Voici le point capital marquant la différence entre les personnes qui contactent par hasard les Esprits des royaumes hyperphysiques ou qui perçoivent la solution d'une loi de la Nature, et celles qui, par des recherches assidues, et principalement en vivant la vie, parviennent à une Initiation consciente dans les secrets de la Nature. Les premiers ne savent comment utiliser intelligemment leurs pouvoirs et ne sont alors d'aucun secours. Les seconds sont toujours maîtres des forces qu'ils emploient, tandis que les autres sont toujours le jouet de quiconque désire prendre avantage sur eux.
Faust est le symbole de l'homme, et l'humanité a d'abord été conduite par les Esprits Lucifer et les Anges de Jéhovah. Maintenant, nous considérons l'Esprit du Christ dans la Terre comme le Sauveur qui nous émancipe de leur influence égoïste et négative.
Paul donne un aperçu de l'évolution future qui nous est réservée quand il dit que lorsque le Christ aura établi le Royaume, Il le remettra au Père Qui sera alors "Tout en Tous" (I Corinthiens 15:27-28).

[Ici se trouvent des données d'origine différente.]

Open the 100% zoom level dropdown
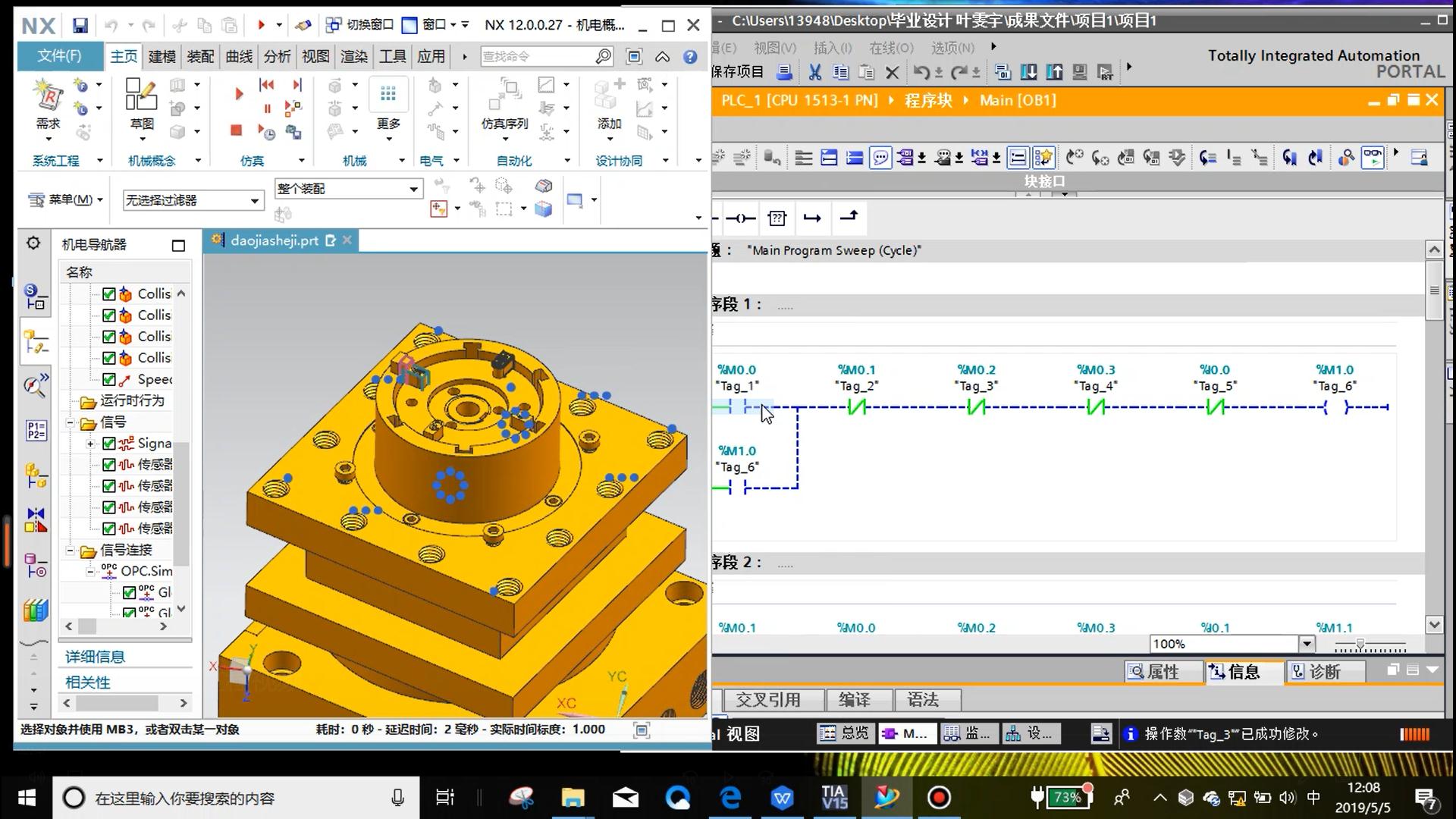The image size is (1456, 819). point(1306,644)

Cependant, Faust cherche d'abord à entrer en communication avec le macrocosme, qui est le Père. A l'instar du centaure céleste, le Sagittaire, il pointe son
arc vers les astres les plus hauts. Il lui déplaît de commencer par le début et de se frayer peu à peu sa voie. Lorsque l'Etre sublime le repousse, il descend d'un degré et cherche à communiquer avec l'Esprit de la Terre qui le repousse également, car il ne peut devenir l'élève des bonnes forces tant qu'il ne s'est pas conformé à leurs lois, afin de pouvoir entrer dans le sentier de l'Initiation par le bon côté. Aussi, lorsqu'il découvre que le pentacle retient le mauvais Esprit, il voit une occasion inespérée de négocier. Il est prêt à vendre son âme à Satan.

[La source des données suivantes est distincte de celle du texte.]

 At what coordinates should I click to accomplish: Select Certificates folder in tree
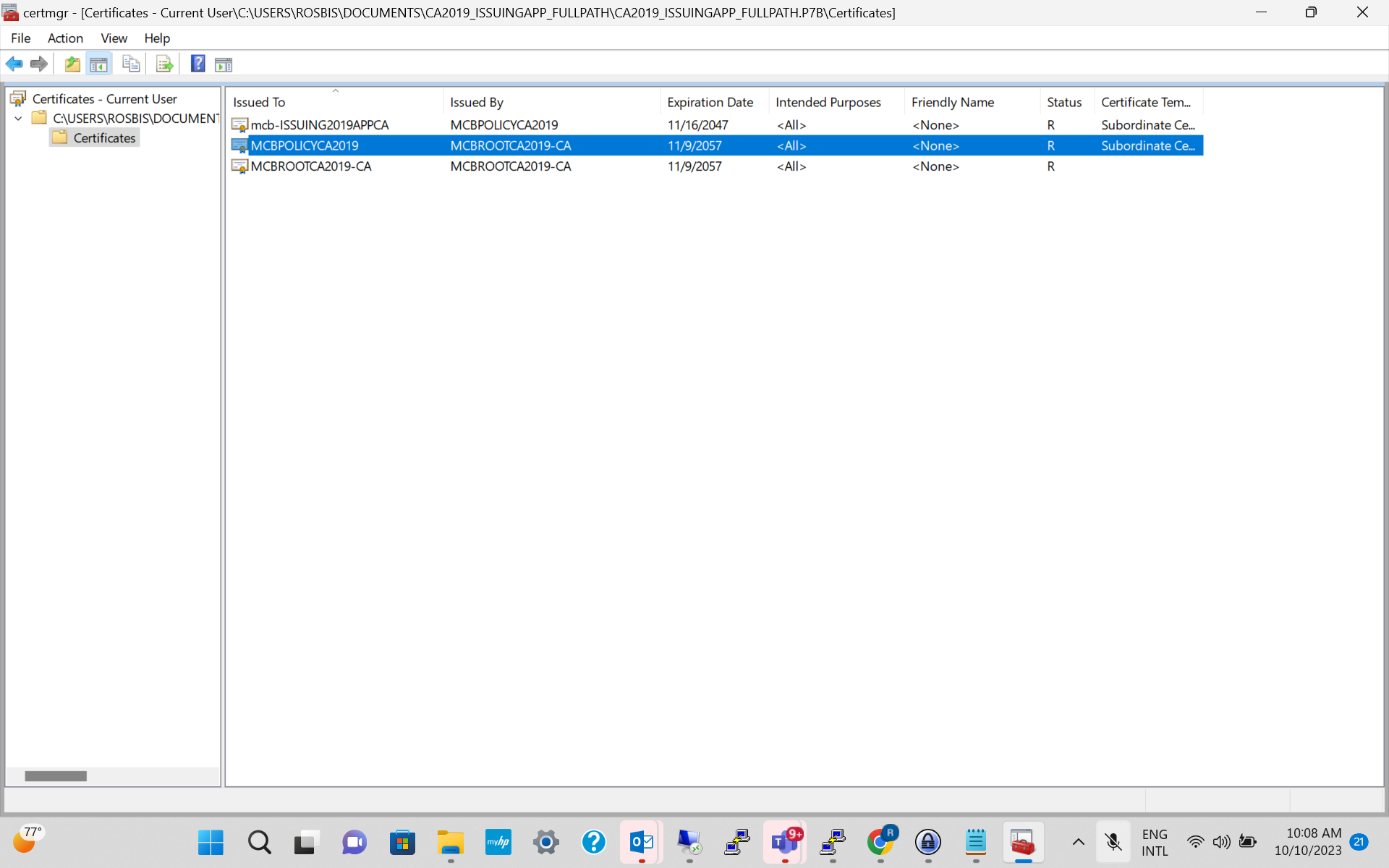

Comme nous l'avons déjà dit, il est cependant trop ignorant pour conserver la maîtrise, et le pouvoir de l'esprit supprime rapidement les obstacles, libérant ainsi Lucifer. Mais, bien qu'il quitte la chambre de Faust, il revient bientôt, prêt à faire un pacte avec l'âme qui cherche. Il fait passer devant les yeux de Faust les tableaux les plus vivants de ce que sera son existence et lui montre comment il peut vivre sa vie, satisfaire ses passions et ses désirs. Faust, sachant que Lucifer n'est nullement désintéressé, le questionne sur le prix qu'il en demande. Et Lucifer répond:
"Je m'engage à te servir ici-bas, A t'obéir au moindre signe, Mais quand nous nous rencontrerons dans l'au-delà, Tu devras me rendre la pareille."
Faust ajoute lui-même une condition apparemment singulière quant à l'heure où le service de Lucifer prendra fin, et quant au terme de sa propre vie terrestre.

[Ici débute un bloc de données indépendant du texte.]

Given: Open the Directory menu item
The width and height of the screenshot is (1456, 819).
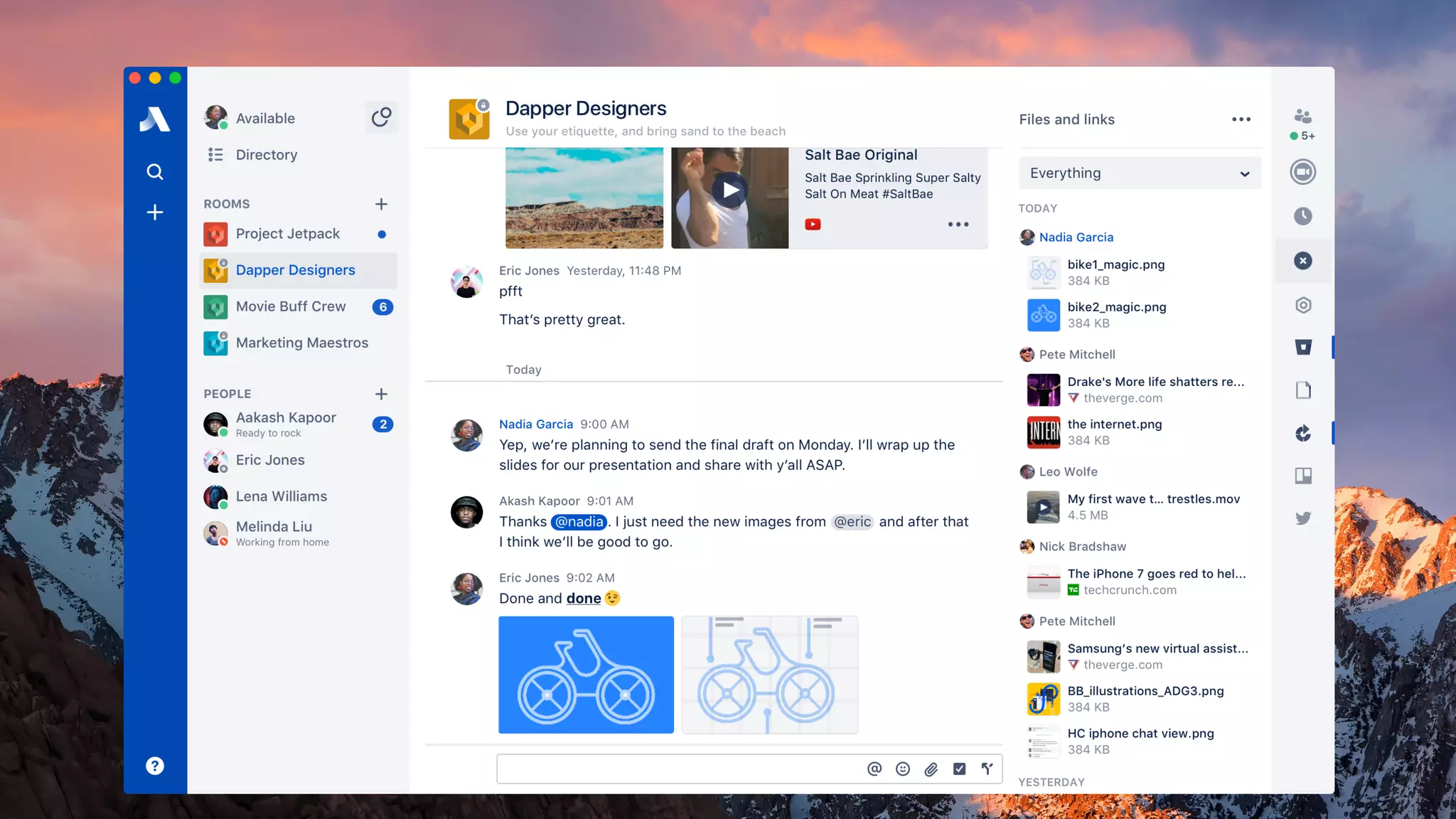Looking at the screenshot, I should pos(266,155).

Aussi étrange que cela puisse paraître l'acceptation de Lucifer et la clause proposée par Faust contiennent des lois fondamentales de l'évolution. Par la Loi d'Attraction, nous attirons à nous des esprits semblables, à la fois ici et dans l'au-delà. Si nous aidons les bonnes forces ici-bas, tout en nous efforçant de nous élever, nous attirons des esprits en harmonie avec nous, dans ce monde et dans l'autre, mais si nous préférons les ténèbres à la
lumière, nous nous associons avec les êtres inférieurs, ici-même et dans l'au- delà. On ne peut échapper à cette règle.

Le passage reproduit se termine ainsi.